Instructions to follow:
Copy the lines running from the one that contains "Image resolution: width=389" to the end of the entries below, exactly and with no pictures.

[[ Raw data open ]]

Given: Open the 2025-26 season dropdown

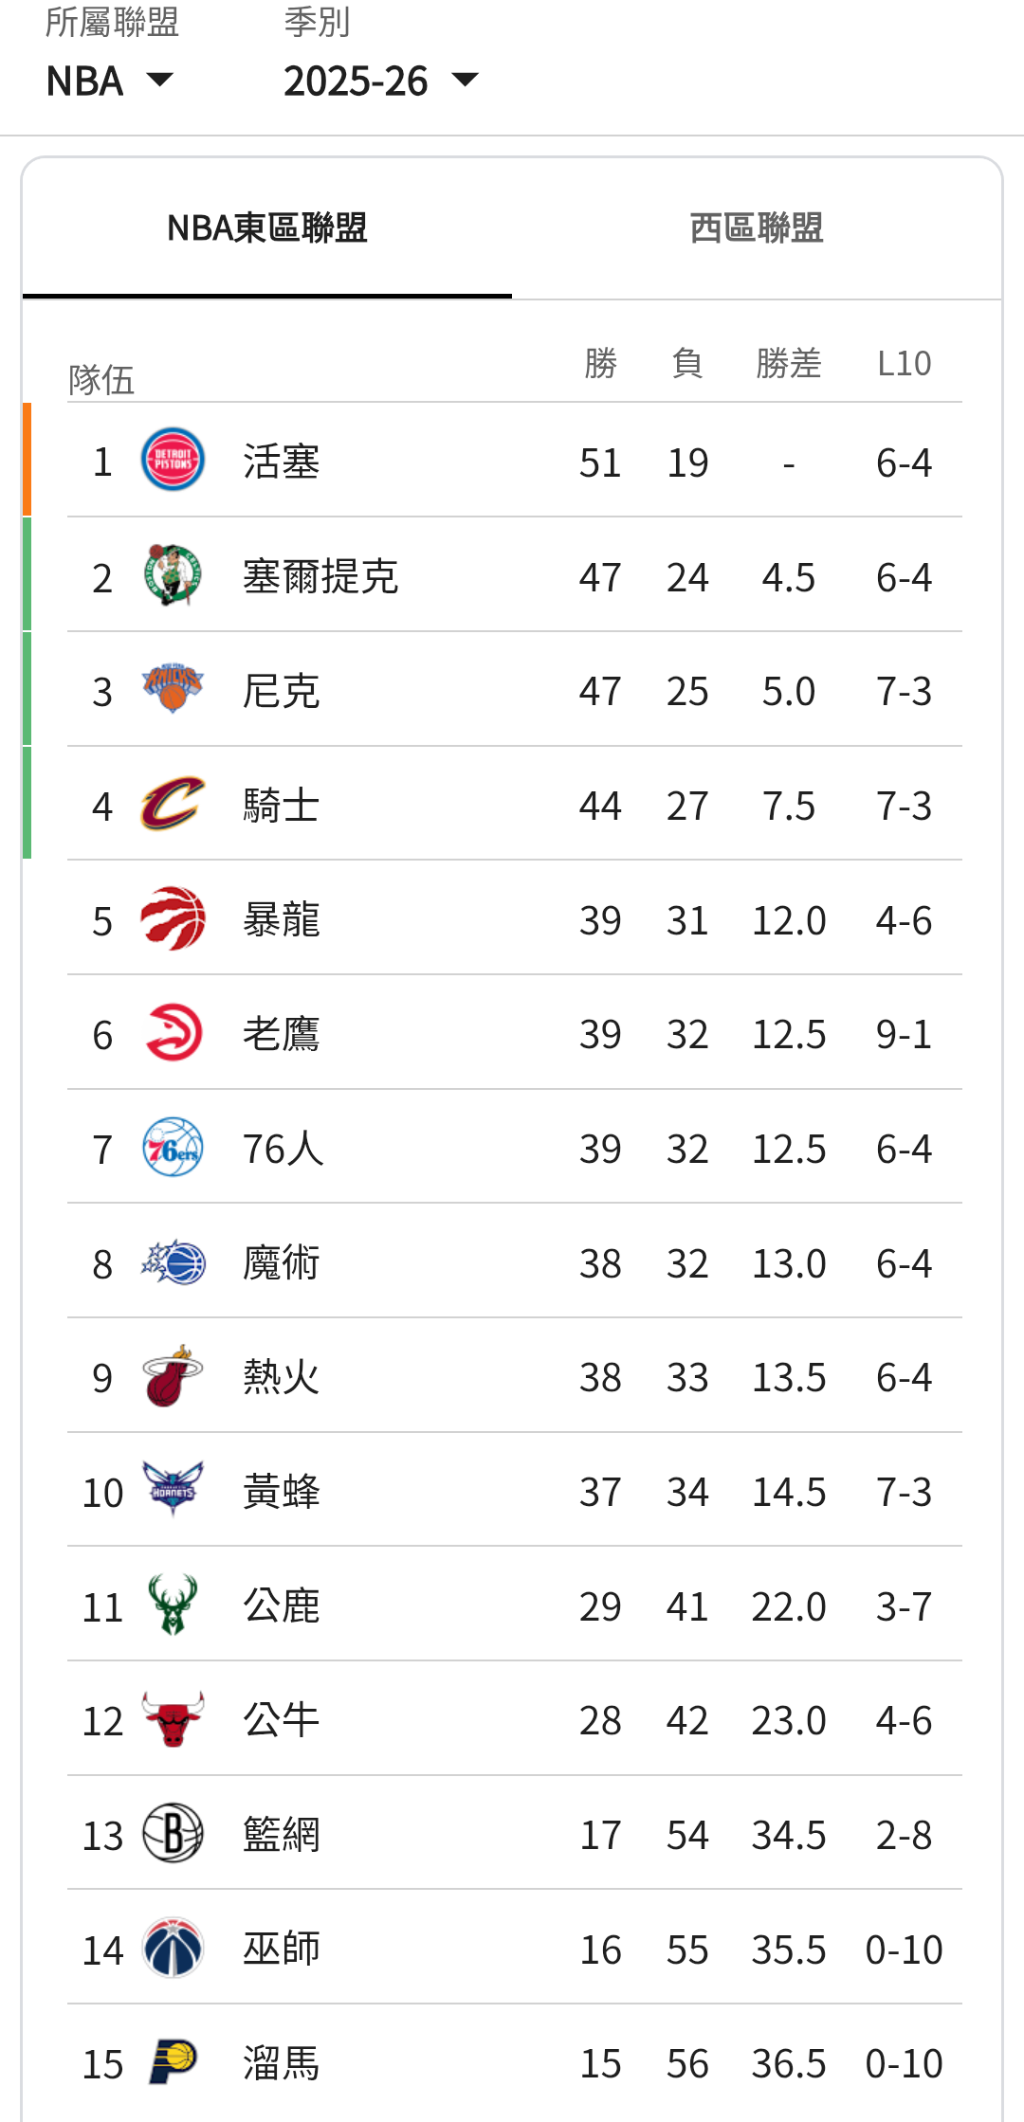Looking at the screenshot, I should click(x=380, y=82).
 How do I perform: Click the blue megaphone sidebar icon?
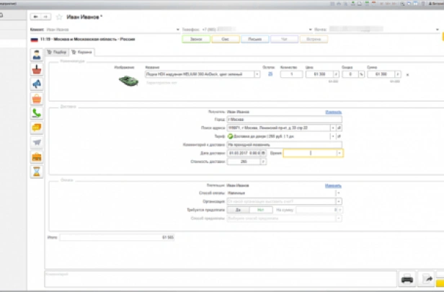coord(36,84)
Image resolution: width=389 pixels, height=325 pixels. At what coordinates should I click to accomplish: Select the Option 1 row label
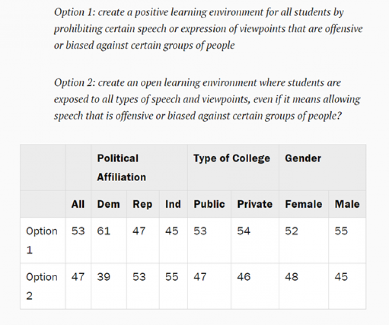43,240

[[ Raw data closed ]]

Exercise solution:
Image resolution: width=389 pixels, height=325 pixels. At what coordinates should I click to accomplish: Select the Option 1 row label
43,240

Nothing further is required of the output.